The data must be copied over exactly and in full.

=== Data for this task ===
○ ○ ○ ○ ○

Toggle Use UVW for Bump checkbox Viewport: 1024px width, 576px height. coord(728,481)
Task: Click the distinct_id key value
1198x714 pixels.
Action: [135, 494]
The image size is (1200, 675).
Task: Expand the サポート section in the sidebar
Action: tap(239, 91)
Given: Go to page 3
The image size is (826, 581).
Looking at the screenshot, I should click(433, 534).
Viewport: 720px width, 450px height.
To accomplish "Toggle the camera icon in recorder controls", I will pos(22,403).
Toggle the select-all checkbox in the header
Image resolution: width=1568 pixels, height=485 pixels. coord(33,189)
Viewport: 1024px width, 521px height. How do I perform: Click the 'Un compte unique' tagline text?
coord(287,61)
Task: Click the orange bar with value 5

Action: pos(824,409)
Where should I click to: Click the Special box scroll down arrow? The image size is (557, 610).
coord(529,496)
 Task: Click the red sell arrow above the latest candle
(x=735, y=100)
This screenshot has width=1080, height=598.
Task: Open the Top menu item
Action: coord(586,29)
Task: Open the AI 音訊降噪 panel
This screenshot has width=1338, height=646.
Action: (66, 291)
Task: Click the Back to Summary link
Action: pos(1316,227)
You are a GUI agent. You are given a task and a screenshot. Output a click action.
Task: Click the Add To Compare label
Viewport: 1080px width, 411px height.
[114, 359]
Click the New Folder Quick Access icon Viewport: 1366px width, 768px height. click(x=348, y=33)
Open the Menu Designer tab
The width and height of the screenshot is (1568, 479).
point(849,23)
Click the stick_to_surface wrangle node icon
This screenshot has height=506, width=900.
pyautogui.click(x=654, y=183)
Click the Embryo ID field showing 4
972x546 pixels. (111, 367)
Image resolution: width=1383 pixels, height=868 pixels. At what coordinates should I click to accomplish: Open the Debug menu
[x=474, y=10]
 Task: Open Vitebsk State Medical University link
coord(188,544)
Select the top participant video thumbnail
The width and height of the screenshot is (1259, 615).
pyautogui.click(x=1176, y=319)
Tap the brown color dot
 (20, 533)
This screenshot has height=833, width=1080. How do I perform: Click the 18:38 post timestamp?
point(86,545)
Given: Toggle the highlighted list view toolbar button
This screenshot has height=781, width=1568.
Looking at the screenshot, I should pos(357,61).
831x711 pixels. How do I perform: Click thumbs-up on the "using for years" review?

○ ○ ○ ○ ○

=== Result of this task ===
Toggle Use UVW for Bump checkbox Viewport: 1024px width, 576px height. coord(728,481)
Task: Click the distinct_id key value
1198x714 pixels.
Action: [135, 494]
The image size is (1200, 675).
Task: Expand the サポート section in the sidebar
Action: tap(239, 91)
Given: Go to page 3
The image size is (826, 581).
Looking at the screenshot, I should click(433, 534).
Viewport: 720px width, 450px height.
To accomplish "Toggle the camera icon in recorder controls", I will pos(22,403).
Toggle the select-all checkbox in the header
Image resolution: width=1568 pixels, height=485 pixels. coord(33,189)
Viewport: 1024px width, 521px height. How do I perform: Click the 'Un compte unique' tagline text?
coord(287,61)
Task: Click the orange bar with value 5

Action: pos(824,409)
Where should I click to: Click the Special box scroll down arrow? The image size is (557, 610).
coord(529,496)
 Task: Click the red sell arrow above the latest candle
(x=735, y=100)
This screenshot has width=1080, height=598.
Task: Open the Top menu item
Action: coord(586,29)
Task: Open the AI 音訊降噪 panel
This screenshot has width=1338, height=646.
Action: (66, 291)
Task: Click the Back to Summary link
Action: pos(1316,227)
You are a GUI agent. You are given a task and a screenshot. Output a click action.
Task: Click the Add To Compare label
Viewport: 1080px width, 411px height.
[114, 359]
Click the New Folder Quick Access icon Viewport: 1366px width, 768px height. click(x=348, y=33)
Open the Menu Designer tab
The width and height of the screenshot is (1568, 479).
point(849,23)
Click the stick_to_surface wrangle node icon
This screenshot has height=506, width=900.
pyautogui.click(x=654, y=183)
Click the Embryo ID field showing 4
972x546 pixels. (111, 367)
Image resolution: width=1383 pixels, height=868 pixels. At what coordinates should I click to accomplish: Open the Debug menu
[x=474, y=10]
 Task: Open Vitebsk State Medical University link
coord(188,544)
Select the top participant video thumbnail
The width and height of the screenshot is (1259, 615).
pyautogui.click(x=1176, y=319)
Tap the brown color dot
 (20, 533)
This screenshot has height=833, width=1080. How do I perform: Click the 18:38 post timestamp?
point(86,545)
Given: Toggle the highlighted list view toolbar button
This screenshot has height=781, width=1568.
Looking at the screenshot, I should pos(357,61).
831x711 pixels. How do I perform: Click thumbs-up on the "using for years" review?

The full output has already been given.